• **Working data**:

====

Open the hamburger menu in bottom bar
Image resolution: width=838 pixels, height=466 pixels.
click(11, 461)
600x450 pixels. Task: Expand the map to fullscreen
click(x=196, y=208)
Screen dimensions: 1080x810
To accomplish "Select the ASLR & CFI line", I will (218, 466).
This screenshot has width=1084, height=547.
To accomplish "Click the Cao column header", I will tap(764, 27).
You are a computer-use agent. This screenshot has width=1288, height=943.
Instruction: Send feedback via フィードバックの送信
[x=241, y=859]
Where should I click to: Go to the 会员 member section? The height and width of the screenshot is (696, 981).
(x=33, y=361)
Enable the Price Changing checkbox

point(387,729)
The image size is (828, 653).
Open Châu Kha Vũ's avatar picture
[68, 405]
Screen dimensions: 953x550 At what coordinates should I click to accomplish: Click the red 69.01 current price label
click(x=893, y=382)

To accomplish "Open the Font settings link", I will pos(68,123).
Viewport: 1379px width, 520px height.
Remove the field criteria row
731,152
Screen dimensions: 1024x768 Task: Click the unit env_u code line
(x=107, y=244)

====

• **Exercise instructions**:
Take every line from the data above that holds "This" and copy it out.

• **Response area**:
This screenshot has width=1084, height=547.
You are a computer-use agent. This screenshot has width=1288, height=943.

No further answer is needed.